The ‘Ex convento del Desierto de los Leones’ started as an actual convent (men’s convent). The land was owned by a Spanish family, de Leone, who donated it the monks. The location needed to be out of the way and quite (Desierto in this case means deserted), a retirement home for the monks. Through the Spanish order of 654 'Barefoot Carmelites’ built their men only home atop a large mountain far removed from anyone. Built in a mountain range with peaks soaring to over 12,000 feet the refuge is at modest 9,000. The first stone for the convent was laid and construction began on January 1606. To ensure privacy and solitude it was completely walled off with only one gate. A long winding road led down the mountain to another gate at the bottom. It was a place of meditation to get close to God and get away from the daily hustle and bustle of life in Mexico City. Think about that, its 1606 and these guy’s need a place to escape all the horse carts, traffic and congestion of Mexico City. The city had a population of about one thousand. Wonder what they would need today?
The retired monks lived a silent life of reflection. To remind them and greet visitors a painting was posted at the only entrance. A father who chronicled the Barefoot Carmelites described it like this.
"The painting is a Carmelita who is frightening to everyone who sees it because it is an image of what happens inside. The Carmelita is crucified on a cross, with a padlock over his mouth, silicon in his eyes and where a baby Jesus is resting within his visible broken heart inside his chest. The friar's fright hand is formed into a fist, which exemplifies a harsh discipline and in the left hand he holds a candle: to watch others and see the candle burn. Two trumpets touch his ears. Two misconceptions, where one is death telling him that life is over and the other is an angel calling for a trail in a frightening voice.
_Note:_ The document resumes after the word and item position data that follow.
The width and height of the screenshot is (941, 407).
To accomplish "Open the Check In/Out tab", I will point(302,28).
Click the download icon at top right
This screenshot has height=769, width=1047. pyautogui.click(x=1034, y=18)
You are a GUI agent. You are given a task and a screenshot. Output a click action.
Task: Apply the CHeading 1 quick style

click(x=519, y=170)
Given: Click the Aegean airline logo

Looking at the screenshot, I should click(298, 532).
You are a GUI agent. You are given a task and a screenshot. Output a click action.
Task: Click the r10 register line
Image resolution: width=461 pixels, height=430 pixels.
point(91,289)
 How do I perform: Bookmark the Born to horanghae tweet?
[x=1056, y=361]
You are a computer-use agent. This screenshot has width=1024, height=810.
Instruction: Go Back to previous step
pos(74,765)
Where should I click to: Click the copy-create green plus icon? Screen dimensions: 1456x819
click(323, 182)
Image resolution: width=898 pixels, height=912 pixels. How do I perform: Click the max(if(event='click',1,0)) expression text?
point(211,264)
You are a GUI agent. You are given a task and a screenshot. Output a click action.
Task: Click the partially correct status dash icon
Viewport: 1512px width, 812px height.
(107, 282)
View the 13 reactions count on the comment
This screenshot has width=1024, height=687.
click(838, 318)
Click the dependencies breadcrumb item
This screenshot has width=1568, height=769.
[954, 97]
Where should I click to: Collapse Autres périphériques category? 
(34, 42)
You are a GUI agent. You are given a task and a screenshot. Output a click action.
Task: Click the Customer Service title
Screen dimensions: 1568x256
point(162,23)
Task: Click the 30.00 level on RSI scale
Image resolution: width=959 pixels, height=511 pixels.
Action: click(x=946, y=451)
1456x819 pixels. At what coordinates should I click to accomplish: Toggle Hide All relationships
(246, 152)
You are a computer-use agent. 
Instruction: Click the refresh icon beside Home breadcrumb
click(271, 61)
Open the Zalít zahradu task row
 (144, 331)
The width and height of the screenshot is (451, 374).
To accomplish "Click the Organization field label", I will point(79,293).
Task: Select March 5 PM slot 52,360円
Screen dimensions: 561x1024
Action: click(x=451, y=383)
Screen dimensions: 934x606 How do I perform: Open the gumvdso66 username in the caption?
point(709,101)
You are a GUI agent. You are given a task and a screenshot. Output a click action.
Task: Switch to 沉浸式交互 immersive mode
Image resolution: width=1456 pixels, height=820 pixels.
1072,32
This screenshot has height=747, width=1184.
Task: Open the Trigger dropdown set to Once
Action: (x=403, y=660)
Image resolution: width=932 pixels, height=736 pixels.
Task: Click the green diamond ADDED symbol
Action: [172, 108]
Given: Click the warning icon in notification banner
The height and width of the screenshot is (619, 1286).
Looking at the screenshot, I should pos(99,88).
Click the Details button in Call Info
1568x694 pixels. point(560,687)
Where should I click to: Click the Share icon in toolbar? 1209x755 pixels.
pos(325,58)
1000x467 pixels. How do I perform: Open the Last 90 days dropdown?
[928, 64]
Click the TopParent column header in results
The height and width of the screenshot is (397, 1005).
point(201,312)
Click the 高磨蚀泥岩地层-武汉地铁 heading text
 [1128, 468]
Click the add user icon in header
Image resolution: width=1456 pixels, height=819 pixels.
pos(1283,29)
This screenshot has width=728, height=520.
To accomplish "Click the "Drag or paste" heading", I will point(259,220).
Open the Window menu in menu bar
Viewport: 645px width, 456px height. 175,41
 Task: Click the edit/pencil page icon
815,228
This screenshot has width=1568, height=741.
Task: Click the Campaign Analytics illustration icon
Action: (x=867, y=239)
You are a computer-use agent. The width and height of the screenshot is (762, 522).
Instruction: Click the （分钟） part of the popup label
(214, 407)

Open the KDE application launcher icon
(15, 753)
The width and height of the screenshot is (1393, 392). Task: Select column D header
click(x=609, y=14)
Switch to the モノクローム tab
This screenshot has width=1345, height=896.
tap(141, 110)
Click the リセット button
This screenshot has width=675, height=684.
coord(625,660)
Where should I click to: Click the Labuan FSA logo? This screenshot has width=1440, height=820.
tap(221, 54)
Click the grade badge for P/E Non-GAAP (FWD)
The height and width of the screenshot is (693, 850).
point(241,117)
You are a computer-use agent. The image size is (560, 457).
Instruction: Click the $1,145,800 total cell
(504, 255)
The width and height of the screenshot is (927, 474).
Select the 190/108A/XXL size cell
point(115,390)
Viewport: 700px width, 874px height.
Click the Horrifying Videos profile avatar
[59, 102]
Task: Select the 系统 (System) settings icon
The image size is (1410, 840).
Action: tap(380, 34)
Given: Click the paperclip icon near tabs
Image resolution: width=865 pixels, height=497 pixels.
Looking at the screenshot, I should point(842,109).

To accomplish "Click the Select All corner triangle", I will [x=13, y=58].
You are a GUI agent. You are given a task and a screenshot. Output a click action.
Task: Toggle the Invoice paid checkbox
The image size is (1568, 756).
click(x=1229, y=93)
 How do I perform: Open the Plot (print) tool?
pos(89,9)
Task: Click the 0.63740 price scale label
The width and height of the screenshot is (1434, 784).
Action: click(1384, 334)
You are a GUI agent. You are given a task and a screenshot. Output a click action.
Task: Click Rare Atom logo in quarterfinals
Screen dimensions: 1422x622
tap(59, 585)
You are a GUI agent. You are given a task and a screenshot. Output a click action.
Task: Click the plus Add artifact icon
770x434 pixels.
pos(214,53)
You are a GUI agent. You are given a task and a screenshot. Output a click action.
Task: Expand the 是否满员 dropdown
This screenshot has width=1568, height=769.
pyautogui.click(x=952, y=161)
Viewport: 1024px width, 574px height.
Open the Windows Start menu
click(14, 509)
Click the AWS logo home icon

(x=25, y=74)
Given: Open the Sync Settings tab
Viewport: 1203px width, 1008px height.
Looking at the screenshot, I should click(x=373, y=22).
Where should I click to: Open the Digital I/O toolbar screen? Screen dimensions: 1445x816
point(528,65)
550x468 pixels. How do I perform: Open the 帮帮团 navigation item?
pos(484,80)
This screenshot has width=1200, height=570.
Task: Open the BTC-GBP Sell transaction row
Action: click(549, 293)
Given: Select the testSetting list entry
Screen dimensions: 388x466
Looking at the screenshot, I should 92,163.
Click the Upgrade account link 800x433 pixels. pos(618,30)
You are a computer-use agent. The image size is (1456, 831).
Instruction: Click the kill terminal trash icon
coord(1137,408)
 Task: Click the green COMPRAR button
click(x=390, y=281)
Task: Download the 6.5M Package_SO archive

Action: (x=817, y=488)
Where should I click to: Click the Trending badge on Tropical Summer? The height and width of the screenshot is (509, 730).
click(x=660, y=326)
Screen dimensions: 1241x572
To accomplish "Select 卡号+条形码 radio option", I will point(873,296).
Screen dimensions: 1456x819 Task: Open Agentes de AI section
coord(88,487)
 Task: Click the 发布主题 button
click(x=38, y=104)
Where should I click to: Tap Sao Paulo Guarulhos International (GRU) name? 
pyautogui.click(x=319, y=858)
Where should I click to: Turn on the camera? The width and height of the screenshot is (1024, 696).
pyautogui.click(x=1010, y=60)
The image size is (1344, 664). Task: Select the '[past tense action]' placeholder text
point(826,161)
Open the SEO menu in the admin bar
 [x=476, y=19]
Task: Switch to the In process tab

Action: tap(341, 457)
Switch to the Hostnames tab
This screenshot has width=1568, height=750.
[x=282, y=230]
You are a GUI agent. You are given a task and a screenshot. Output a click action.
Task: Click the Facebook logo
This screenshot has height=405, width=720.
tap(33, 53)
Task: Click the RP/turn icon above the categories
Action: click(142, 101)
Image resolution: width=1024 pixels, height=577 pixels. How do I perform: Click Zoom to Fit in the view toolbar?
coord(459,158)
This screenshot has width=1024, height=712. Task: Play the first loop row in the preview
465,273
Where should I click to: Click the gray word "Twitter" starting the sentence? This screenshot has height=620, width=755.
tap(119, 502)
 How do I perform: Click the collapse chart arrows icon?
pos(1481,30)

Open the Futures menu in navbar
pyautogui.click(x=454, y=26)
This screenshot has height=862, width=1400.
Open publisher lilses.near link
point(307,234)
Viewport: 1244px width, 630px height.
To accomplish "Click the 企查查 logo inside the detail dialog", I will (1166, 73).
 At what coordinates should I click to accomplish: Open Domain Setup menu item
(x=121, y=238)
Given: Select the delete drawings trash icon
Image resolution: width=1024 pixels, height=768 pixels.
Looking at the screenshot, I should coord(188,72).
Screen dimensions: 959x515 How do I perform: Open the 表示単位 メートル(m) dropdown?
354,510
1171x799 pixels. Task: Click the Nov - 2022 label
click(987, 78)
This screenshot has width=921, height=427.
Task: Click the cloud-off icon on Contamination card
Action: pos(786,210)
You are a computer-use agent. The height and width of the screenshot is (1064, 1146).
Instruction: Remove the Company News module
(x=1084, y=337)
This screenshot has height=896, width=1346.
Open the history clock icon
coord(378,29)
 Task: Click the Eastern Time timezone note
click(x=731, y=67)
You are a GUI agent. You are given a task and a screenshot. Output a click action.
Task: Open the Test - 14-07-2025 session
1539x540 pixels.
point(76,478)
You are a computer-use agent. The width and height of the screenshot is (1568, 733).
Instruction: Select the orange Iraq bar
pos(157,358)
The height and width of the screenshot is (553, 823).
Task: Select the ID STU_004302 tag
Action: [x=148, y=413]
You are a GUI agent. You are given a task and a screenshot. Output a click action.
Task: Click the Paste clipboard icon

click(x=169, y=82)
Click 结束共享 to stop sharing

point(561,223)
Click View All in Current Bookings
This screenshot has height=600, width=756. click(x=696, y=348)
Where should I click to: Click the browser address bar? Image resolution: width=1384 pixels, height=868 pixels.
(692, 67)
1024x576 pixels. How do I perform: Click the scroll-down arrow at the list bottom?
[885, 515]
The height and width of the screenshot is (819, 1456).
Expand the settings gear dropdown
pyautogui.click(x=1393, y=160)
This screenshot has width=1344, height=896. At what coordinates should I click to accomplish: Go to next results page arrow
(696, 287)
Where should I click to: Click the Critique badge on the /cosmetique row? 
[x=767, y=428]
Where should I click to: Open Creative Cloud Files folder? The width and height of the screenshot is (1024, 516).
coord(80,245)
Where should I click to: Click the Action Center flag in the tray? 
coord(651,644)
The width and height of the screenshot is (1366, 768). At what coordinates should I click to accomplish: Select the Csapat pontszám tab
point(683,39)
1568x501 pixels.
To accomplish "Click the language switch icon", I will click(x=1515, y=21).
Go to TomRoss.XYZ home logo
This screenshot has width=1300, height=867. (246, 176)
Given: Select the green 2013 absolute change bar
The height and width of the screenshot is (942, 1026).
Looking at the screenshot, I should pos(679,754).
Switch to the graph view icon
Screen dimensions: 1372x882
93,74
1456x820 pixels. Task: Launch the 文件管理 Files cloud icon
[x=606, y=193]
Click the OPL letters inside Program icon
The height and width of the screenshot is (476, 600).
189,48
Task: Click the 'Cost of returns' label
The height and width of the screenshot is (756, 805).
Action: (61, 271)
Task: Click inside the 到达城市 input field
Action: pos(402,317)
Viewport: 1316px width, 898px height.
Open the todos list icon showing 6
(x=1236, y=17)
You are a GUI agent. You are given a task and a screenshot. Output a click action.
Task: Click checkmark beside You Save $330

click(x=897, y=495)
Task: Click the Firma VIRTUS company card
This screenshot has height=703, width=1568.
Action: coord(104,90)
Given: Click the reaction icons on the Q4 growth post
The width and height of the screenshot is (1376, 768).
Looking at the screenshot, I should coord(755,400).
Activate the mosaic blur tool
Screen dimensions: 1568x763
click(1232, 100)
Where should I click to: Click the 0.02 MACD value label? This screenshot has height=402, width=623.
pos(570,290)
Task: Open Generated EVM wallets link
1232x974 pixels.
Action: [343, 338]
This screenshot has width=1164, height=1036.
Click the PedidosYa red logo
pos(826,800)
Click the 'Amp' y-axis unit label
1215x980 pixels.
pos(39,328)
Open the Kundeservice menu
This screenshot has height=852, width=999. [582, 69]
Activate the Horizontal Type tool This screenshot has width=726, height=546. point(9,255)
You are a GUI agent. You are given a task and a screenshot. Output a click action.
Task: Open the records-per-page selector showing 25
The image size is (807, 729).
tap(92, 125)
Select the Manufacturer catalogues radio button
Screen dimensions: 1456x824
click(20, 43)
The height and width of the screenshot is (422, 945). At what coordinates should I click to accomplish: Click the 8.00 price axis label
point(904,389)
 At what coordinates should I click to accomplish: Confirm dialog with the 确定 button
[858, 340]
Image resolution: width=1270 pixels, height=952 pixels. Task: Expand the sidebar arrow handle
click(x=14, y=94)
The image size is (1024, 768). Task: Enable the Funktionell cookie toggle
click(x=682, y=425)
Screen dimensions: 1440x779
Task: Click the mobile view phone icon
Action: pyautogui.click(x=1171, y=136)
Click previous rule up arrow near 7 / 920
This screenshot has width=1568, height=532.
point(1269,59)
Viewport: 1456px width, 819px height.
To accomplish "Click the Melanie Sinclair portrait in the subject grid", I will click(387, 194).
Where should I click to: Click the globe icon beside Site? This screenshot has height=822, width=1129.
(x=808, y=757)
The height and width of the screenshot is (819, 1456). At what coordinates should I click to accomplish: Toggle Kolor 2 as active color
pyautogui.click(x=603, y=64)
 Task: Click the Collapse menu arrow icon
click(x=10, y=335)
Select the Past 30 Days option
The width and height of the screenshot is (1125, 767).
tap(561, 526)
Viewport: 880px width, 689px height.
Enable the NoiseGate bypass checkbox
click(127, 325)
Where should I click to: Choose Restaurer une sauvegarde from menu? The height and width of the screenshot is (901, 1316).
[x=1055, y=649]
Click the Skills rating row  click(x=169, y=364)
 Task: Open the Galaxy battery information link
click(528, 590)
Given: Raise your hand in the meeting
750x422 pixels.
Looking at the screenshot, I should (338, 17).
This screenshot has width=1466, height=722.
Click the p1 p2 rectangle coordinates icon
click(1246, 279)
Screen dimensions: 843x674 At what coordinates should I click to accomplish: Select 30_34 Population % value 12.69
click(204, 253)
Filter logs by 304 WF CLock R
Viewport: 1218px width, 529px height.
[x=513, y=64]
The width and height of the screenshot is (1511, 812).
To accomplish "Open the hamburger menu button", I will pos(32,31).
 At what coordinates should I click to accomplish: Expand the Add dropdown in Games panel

The padlock in his mouth means the eternal silence that the Carmelita’s must live in alongside with discipline and continuous penance"
This was their retirement home; out of the way, cold, wet, silent, frightening and then they died.
The weather at the convent is miserable most of the year with occasional sun or snow. Due to these harsh conditions by 1720 the buildings were beyond repair and the complex demolished. Rebuilding began of a larger convent just south of the original site with only one wall and gate still used. The war of Independence began in 1810 and convent was appropriated by the military and used as a headquarters during the war. The 'Barefoot Carmelites' were relocated, to a warmer place I hope.
Should you be in Mexico City or another over crowded city this park will be a welcome reprieve. It has streams, pine trees, wild life, fresh air. You can camp, hike, mountain bike, ride horses and eat at several of the restaurants.